All that should appear is the run of lines from the one containing "Given: Click the" through the end of the records, each repeated exactly.

● ● ● ● ●

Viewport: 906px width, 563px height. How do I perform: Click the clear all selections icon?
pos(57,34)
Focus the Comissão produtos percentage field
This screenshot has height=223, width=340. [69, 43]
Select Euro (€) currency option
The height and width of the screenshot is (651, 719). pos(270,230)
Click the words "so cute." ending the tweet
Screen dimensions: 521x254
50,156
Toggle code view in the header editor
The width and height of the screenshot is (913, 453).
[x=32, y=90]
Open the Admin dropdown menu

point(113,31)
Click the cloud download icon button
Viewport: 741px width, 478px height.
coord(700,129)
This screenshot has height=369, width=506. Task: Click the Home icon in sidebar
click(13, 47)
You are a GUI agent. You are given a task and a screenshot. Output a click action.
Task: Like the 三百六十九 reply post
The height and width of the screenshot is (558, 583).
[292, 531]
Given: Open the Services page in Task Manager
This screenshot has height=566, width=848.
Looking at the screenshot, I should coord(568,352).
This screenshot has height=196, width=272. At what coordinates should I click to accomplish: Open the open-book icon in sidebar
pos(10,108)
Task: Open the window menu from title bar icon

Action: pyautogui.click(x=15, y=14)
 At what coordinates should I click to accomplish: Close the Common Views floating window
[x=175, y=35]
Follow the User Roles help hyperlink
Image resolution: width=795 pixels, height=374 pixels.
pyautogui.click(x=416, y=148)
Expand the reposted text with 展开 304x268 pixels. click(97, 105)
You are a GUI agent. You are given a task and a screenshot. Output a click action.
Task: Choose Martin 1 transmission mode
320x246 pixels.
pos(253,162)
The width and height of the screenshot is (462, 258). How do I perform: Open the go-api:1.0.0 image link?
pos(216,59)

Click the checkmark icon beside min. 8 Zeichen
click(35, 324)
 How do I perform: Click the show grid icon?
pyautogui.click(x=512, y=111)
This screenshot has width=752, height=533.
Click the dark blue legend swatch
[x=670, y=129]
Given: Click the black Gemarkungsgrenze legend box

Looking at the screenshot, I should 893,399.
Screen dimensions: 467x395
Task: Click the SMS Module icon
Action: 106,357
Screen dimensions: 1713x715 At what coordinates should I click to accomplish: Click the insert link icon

● ● ● ● ●

▸ **EXERCISE OUTPUT**:
Given: Click the black Gemarkungsgrenze legend box

Looking at the screenshot, I should 893,399.
Screen dimensions: 467x395
Task: Click the SMS Module icon
Action: 106,357
Screen dimensions: 1713x715 At what coordinates should I click to accomplish: Click the insert link icon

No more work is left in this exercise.